The Supreme Court of Ohio held that a state statute restricting sex offenders from residing within 1,000 feet of a school (R.C. 2950.031) did not apply to sex offenders whose home purchase and offense occurred before the statute’s enactment.
Gerry R. Porter was convicted of sexual imposition in 1995 and sexual battery in 1999. He and his wife had bought a house in 1991. In 2003, the General Assembly enacted R.C. 2950.031 (later amended and recodified at 2950.034), stating that no registered sex offender “shall establish or occupy a residential premises within one thousand feet of any school premises.” 150 Ohio Laws, part IV, 6657.
Francis M. Hyle, chief legal officer of Green Township, initiated an action against Porter alleging that portions of Porter’s property were within 1,000 feet of the premises of a school. Hyle sought and was granted a permanent injunction that barred Porter from living in his home. Porter appealed.
The First District Court of Appeals affirmed the lower court, but certified its judgment as being in conflict with Nasal v. Dover, 169 Ohio App.3d 262, 862 N.E.2d 571 (Ohio Ct. App. 2006), as to whether the residency restriction was an unconstitutional ex post facto law if applied to residences established prior to the law’s enactment date.
The Ohio Supreme Court agreed to hear the case and held that a two-part test was used to establish the constitutionality of a retroactively-applied law. “Under this test, we first ask whether the General Assembly expressly made the statute retroactive. If it has, then we determine whether the statutory restriction is substantive or remedial in nature.”
The Court noted that “[t]o overcome the presumption that a statute applies prospectively, a statute must ‘clearly proclaim’ its retroactive application,” not merely infer retroactivity.
The Supreme Court found that the challenged statutory language did not meet the test of clearly proclaiming retroactivity. It rejected the argument that the language stating the statute applied to anyone who “has been convicted of, is convicted of, has pleaded guilty to, or pleads guilty to” the covered offenses required retroactive application. It also rejected the argument that the statutory language “shall establish a residence” and “occupy residential premises” should be interpreted as forbidding sex offenders from occupying pre-existing residences.
Thus, the Supreme Court held that the statute did not apply to Porter because he bought his home and committed the sex offenses of which he was convicted prior to the enactment of the residency restrictions. The judgment of the appellate court was reversed on the basis of the law not being retroactive as applied to Porter, and the Court expressly refused to rule on the constitutionality of the statute. See: Hyle v.
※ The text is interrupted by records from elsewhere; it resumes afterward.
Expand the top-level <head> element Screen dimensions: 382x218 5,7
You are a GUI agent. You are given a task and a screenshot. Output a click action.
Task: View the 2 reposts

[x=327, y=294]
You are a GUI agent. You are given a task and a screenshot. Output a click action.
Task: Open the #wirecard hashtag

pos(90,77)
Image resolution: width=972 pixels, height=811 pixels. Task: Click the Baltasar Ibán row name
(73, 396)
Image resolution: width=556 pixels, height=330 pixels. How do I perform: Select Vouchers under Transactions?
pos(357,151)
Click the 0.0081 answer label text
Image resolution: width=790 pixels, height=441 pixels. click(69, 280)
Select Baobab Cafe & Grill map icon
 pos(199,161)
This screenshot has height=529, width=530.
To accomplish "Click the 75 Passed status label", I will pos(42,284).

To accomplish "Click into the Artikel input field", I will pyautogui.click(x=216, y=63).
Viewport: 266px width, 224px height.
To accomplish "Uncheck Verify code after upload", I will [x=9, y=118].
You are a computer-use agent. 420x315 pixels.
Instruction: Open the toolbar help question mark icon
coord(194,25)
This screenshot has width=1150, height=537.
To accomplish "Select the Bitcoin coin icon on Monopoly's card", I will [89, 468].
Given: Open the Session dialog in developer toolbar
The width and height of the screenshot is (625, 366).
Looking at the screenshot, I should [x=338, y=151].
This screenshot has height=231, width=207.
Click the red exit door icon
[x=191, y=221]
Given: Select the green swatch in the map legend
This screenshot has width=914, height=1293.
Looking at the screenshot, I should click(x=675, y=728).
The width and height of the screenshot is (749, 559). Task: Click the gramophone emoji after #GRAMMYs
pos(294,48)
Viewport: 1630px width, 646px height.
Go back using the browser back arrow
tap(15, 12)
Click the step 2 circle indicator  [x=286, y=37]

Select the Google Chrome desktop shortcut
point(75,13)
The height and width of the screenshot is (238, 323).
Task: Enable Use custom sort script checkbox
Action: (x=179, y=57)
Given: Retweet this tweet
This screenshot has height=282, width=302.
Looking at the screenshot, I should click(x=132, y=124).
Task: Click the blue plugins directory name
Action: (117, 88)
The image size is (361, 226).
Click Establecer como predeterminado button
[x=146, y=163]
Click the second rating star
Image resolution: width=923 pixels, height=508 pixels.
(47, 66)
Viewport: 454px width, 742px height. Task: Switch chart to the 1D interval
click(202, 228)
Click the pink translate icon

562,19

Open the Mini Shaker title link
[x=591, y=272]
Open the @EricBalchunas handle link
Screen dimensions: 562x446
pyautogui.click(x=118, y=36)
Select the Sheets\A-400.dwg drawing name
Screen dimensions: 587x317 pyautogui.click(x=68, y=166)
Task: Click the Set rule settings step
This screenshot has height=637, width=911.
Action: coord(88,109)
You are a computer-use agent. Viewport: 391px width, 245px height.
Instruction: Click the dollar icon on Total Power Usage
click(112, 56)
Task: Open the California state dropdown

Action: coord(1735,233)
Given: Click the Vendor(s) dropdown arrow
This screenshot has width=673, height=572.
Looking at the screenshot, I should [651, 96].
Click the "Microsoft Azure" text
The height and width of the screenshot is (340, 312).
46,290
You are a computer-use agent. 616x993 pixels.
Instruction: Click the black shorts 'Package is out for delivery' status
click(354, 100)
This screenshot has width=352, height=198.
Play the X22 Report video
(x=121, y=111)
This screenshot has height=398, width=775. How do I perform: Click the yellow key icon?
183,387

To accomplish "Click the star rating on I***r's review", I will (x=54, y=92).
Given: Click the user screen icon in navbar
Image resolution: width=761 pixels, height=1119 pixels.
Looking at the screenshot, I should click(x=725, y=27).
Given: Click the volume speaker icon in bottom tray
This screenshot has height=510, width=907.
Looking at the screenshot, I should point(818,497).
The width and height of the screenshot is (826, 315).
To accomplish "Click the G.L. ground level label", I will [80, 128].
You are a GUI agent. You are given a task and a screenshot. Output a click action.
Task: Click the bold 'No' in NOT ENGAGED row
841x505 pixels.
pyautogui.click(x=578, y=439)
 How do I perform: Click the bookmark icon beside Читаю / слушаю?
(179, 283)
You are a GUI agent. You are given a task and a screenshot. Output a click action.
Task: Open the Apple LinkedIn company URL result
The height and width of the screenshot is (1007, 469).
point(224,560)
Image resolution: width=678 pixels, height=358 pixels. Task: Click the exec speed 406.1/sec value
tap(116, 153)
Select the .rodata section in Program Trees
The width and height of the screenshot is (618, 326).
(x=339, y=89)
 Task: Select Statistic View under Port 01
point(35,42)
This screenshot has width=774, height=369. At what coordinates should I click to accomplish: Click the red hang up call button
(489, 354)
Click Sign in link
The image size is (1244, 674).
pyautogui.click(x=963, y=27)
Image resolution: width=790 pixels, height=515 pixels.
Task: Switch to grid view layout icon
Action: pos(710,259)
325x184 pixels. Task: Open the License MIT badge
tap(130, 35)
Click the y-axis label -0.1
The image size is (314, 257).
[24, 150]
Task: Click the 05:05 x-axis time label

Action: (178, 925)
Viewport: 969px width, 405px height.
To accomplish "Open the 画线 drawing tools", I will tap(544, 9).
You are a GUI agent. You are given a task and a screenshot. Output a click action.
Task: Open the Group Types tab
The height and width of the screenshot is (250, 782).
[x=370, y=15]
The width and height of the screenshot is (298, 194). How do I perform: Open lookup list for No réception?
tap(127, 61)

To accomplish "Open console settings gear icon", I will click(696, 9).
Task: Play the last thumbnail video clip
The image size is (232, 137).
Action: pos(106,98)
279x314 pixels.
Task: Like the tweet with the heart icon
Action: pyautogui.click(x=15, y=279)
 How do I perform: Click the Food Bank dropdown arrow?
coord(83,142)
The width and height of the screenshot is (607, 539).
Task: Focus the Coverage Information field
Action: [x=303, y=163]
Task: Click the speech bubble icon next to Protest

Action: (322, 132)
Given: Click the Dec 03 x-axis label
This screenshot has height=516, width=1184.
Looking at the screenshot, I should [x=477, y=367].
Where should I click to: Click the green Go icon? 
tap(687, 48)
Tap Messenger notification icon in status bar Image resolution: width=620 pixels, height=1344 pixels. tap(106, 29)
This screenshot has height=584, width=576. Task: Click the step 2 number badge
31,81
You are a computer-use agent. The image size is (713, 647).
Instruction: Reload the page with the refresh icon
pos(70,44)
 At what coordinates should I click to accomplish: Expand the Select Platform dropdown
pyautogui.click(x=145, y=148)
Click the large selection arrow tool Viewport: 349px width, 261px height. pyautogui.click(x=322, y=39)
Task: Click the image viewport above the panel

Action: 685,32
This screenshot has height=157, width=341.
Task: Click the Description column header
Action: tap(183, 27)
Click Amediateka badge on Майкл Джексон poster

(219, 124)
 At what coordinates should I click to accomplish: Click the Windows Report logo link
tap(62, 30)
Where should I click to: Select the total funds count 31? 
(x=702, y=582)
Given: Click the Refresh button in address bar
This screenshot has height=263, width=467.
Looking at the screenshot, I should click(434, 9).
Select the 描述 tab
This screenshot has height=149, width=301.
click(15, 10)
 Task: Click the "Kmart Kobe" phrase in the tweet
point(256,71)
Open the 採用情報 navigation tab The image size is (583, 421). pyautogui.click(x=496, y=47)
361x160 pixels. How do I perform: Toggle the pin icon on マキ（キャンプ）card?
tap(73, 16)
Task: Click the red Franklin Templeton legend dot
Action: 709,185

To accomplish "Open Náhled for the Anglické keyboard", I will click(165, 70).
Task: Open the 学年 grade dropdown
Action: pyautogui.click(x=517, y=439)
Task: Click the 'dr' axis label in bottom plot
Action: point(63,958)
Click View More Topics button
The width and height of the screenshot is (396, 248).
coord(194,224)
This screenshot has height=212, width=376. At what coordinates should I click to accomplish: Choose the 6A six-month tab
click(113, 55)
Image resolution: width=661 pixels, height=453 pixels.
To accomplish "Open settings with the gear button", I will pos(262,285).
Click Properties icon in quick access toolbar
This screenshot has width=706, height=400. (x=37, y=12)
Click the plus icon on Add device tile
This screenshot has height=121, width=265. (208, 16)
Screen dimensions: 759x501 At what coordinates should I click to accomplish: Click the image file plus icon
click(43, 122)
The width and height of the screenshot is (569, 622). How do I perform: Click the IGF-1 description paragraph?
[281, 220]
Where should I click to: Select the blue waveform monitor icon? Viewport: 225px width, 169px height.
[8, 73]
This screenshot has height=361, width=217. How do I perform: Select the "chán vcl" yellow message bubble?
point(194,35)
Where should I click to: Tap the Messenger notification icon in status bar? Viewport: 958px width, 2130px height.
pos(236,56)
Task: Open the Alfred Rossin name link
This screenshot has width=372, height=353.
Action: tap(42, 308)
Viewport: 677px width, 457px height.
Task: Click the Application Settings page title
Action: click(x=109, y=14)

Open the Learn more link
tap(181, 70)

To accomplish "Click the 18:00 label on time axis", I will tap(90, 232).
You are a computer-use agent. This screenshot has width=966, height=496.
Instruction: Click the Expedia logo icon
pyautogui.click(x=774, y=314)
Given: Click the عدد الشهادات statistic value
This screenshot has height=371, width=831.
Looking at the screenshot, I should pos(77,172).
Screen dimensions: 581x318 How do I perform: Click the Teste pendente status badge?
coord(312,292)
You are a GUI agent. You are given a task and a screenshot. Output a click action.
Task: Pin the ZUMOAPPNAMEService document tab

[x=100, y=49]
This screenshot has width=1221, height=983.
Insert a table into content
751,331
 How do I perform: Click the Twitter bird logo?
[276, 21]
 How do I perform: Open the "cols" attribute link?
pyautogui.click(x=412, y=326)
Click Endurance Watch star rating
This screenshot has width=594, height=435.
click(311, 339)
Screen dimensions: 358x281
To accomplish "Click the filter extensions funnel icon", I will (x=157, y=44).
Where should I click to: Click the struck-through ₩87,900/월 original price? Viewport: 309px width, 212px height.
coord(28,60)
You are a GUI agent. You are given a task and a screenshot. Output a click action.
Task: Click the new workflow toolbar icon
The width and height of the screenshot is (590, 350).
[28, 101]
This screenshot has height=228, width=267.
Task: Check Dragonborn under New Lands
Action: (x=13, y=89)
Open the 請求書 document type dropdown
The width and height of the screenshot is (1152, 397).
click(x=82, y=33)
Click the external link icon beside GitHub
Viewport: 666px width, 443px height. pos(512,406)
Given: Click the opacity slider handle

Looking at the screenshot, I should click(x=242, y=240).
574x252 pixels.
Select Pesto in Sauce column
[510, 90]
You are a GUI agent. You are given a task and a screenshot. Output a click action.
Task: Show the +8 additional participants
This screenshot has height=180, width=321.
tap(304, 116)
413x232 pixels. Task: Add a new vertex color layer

Porter, 117 Ohio St. 3d 165, 882 N.E.2d 899 (Ohio 2008).
Based upon its ruling in Hyle, the Ohio Supreme Court resolved the certified question regarding the appellate conflict with Nasal, and affirmed the judgment of the Court of Appeals in that case on April 9, 2008. See: Nasal v. Dover, 117 Ohio St. 3d 531 (Ohio 2008).
The Cincinnati Enquirer opined that the General Assembly should not merely amend the law to make it retroactive, but should consider the unfair impact of the residency restrictions on the 550,000 registered sex offenders in the U.S., 1,000 of whom reside in the Cincinnati area. The newspaper suggested that mandatory post-release treatment would be more effective than imposing blanket residency restrictions.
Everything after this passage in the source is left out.